*** RAW DATA ***

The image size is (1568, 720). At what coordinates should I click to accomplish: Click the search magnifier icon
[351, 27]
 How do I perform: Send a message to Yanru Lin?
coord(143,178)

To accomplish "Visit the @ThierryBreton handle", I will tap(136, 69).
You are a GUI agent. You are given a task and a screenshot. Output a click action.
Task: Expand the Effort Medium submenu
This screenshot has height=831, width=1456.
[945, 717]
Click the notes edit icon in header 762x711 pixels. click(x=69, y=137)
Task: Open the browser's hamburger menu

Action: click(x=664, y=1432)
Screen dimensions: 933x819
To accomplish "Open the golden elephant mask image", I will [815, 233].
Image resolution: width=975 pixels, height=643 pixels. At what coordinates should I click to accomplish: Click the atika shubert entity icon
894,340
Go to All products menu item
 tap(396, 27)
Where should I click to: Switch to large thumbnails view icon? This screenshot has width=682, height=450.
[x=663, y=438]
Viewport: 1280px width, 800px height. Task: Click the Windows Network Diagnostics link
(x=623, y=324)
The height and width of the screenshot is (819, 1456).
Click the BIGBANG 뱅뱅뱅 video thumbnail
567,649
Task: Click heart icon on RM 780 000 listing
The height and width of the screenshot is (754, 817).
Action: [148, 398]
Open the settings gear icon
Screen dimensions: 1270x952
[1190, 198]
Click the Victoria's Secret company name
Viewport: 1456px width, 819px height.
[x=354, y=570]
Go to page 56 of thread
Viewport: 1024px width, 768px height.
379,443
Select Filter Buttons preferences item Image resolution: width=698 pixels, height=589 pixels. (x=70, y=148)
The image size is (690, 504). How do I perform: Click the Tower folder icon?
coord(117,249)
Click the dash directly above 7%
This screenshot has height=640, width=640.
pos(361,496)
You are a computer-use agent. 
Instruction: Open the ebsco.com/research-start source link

***

• [EXERCISE AIM]: Repeat the records verbatim, every one of them.

• [SOLUTION FOR THIS TASK]:
The image size is (1568, 720). At what coordinates should I click to accomplish: Click the search magnifier icon
[351, 27]
 How do I perform: Send a message to Yanru Lin?
coord(143,178)

To accomplish "Visit the @ThierryBreton handle", I will tap(136, 69).
You are a GUI agent. You are given a task and a screenshot. Output a click action.
Task: Expand the Effort Medium submenu
This screenshot has height=831, width=1456.
[945, 717]
Click the notes edit icon in header 762x711 pixels. click(x=69, y=137)
Task: Open the browser's hamburger menu

Action: click(x=664, y=1432)
Screen dimensions: 933x819
To accomplish "Open the golden elephant mask image", I will [815, 233].
Image resolution: width=975 pixels, height=643 pixels. At what coordinates should I click to accomplish: Click the atika shubert entity icon
894,340
Go to All products menu item
 tap(396, 27)
Where should I click to: Switch to large thumbnails view icon? This screenshot has width=682, height=450.
[x=663, y=438]
Viewport: 1280px width, 800px height. Task: Click the Windows Network Diagnostics link
(x=623, y=324)
The height and width of the screenshot is (819, 1456).
Click the BIGBANG 뱅뱅뱅 video thumbnail
567,649
Task: Click heart icon on RM 780 000 listing
The height and width of the screenshot is (754, 817).
Action: [148, 398]
Open the settings gear icon
Screen dimensions: 1270x952
[1190, 198]
Click the Victoria's Secret company name
Viewport: 1456px width, 819px height.
[x=354, y=570]
Go to page 56 of thread
Viewport: 1024px width, 768px height.
379,443
Select Filter Buttons preferences item Image resolution: width=698 pixels, height=589 pixels. (x=70, y=148)
The image size is (690, 504). How do I perform: Click the Tower folder icon?
coord(117,249)
Click the dash directly above 7%
This screenshot has height=640, width=640.
pos(361,496)
You are a computer-use agent. 
Instruction: Open the ebsco.com/research-start source link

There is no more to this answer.